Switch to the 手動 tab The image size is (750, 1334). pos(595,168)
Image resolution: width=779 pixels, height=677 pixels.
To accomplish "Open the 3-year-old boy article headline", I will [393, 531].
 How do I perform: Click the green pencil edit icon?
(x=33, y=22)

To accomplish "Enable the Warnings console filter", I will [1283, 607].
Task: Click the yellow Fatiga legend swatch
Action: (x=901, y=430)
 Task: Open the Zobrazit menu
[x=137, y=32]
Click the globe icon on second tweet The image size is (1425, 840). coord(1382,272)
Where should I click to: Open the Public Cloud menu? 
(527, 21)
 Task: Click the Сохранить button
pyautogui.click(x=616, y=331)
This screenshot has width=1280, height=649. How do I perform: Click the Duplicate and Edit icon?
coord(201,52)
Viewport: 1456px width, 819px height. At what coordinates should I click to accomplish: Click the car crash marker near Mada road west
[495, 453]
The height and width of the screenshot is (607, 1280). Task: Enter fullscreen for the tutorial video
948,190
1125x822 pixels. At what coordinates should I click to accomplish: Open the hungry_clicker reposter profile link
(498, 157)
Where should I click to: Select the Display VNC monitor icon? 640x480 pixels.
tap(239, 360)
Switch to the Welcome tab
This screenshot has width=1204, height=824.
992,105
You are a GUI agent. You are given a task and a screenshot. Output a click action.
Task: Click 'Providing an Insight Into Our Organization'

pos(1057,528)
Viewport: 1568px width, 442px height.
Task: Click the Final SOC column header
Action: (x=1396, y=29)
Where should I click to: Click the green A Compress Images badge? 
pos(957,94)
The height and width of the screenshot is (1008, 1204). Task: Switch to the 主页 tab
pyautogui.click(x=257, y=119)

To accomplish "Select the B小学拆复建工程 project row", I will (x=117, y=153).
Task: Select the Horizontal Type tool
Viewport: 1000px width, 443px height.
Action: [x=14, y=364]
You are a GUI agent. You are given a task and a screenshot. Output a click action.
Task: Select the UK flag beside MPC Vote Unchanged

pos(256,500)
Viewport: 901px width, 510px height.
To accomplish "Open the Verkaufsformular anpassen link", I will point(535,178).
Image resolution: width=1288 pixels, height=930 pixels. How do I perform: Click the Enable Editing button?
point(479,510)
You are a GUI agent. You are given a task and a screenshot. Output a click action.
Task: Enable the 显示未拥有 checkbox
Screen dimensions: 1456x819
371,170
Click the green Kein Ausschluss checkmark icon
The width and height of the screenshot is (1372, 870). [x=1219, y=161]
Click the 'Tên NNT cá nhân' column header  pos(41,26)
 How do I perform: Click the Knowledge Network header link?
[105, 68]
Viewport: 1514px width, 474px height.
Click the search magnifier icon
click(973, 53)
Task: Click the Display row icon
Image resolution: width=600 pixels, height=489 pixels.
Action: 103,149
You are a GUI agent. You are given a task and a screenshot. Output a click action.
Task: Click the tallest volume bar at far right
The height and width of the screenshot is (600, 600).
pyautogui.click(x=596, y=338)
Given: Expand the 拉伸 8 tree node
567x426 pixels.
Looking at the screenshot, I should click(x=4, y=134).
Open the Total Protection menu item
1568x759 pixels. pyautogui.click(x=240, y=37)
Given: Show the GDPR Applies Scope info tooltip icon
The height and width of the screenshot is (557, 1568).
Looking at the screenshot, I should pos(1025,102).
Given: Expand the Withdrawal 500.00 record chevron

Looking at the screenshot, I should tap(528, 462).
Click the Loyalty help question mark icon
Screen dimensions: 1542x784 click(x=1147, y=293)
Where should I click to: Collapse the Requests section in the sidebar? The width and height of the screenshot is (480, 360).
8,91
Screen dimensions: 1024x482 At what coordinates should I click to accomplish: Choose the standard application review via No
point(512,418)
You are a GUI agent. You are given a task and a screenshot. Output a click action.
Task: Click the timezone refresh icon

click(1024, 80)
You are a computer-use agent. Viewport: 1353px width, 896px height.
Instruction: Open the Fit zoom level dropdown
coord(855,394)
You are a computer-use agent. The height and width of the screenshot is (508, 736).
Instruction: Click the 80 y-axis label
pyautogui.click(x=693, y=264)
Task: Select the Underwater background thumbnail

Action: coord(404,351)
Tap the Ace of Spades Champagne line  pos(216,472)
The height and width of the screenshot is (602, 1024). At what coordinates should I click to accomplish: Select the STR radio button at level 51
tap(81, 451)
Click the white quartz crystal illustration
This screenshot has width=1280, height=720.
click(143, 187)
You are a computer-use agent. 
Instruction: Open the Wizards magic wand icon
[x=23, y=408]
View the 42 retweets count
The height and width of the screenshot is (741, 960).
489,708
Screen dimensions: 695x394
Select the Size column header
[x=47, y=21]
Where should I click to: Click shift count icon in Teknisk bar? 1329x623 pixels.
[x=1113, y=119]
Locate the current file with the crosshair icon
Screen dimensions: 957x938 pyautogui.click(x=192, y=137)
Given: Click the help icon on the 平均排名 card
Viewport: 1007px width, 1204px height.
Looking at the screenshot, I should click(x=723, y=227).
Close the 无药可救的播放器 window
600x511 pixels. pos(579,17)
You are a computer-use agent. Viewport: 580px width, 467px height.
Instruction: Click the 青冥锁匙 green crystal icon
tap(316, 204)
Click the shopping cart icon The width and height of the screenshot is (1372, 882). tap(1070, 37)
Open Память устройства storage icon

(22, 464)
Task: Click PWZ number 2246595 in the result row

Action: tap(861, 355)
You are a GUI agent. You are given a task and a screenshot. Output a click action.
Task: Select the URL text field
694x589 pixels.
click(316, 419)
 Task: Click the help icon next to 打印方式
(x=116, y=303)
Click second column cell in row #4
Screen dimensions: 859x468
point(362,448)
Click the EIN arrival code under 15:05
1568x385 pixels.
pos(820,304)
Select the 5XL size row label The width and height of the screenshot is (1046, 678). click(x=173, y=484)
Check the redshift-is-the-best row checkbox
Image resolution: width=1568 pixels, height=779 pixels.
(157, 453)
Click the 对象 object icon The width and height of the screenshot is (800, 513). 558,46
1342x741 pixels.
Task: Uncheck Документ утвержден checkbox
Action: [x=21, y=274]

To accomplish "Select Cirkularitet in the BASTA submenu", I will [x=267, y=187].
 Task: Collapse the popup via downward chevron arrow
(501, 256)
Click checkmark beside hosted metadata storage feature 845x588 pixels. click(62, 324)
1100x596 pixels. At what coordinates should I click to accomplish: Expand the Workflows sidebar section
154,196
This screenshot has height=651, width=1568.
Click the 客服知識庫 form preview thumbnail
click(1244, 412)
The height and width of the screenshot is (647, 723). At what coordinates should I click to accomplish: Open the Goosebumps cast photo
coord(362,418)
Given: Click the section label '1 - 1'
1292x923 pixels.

» PROBLEM TO SOLVE
Copy out each line of the data in which the word "computer" appears.

» PROBLEM SOLUTION
You are a computer-use agent. Viewport: 1353px width, 896px height.
You are a computer-use agent. The height and width of the screenshot is (508, 736).
You are a computer-use agent. 
You are a computer-use agent. Viewport: 580px width, 467px height.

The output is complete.